_WHAT IS REQUIRED:_ In the data below, rewrite the stretch from the line containing "The width and" through the line containing "pyautogui.click(x=967, y=181)" as a numbered list, with both of those lines included and any blank lines dropped. Leave the pictures out of your answer.

_DATASET ENTRIES:_
START

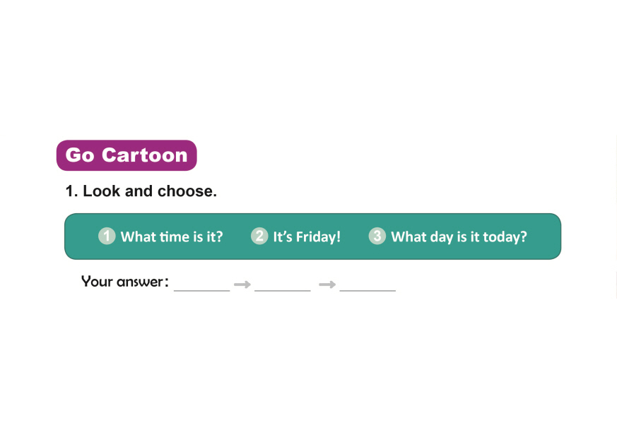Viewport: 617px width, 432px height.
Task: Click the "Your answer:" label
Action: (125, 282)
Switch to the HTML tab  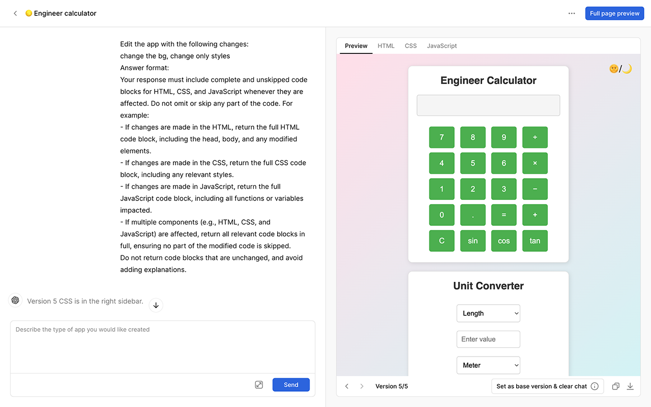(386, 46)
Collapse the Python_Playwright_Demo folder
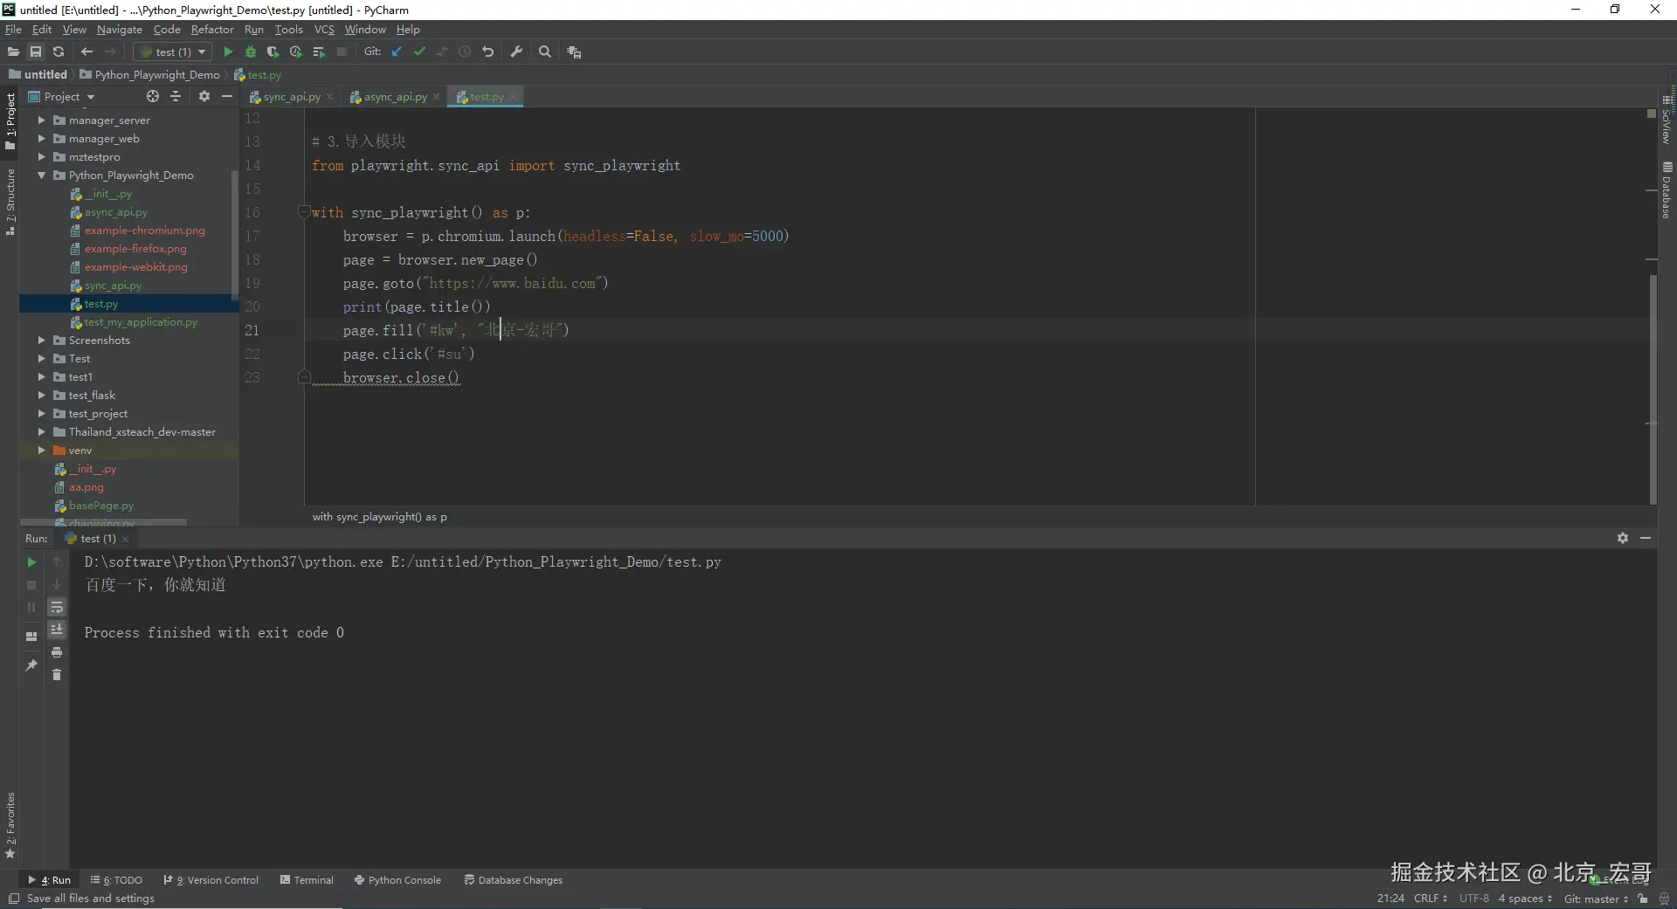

END
START

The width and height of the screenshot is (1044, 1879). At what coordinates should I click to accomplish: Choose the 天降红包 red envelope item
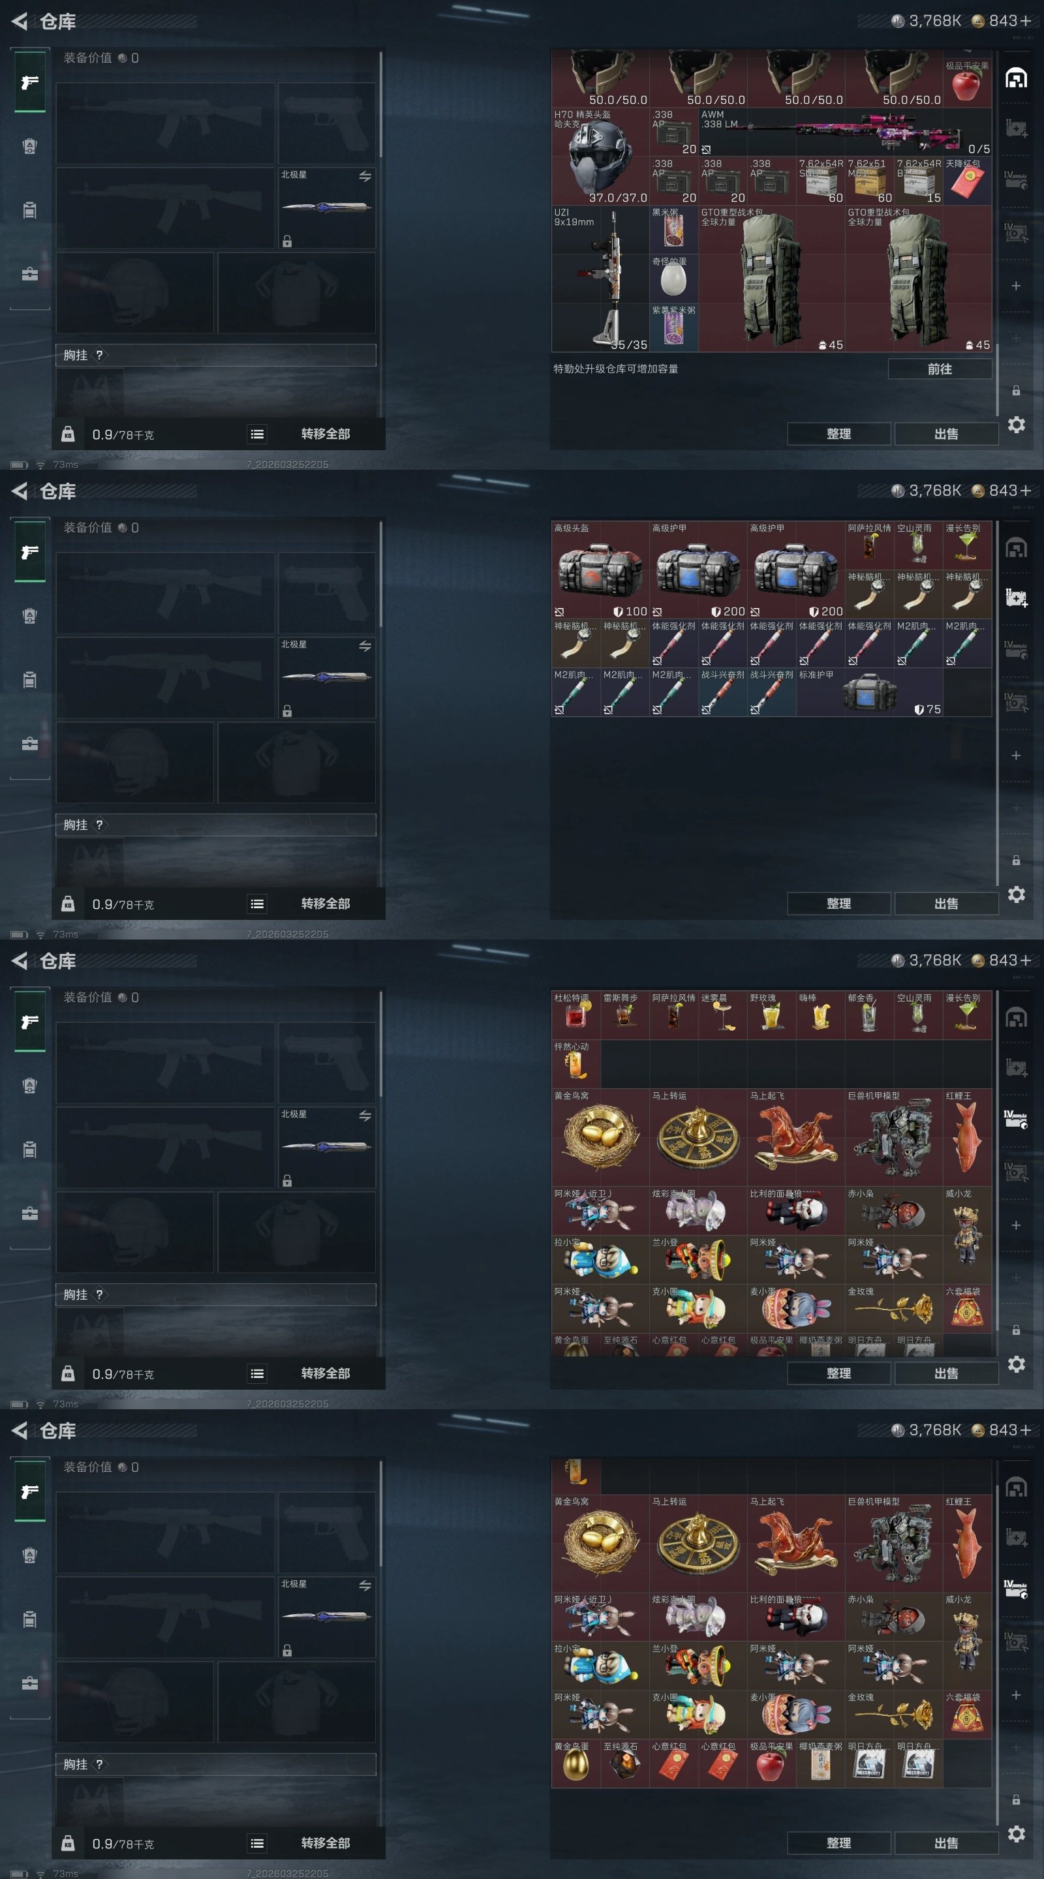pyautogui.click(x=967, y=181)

END

_SOLUTION TO THIS TASK:_
1. The width and height of the screenshot is (1044, 1879). At what coordinates should I click to accomplish: Choose the 天降红包 red envelope item
2. pyautogui.click(x=967, y=181)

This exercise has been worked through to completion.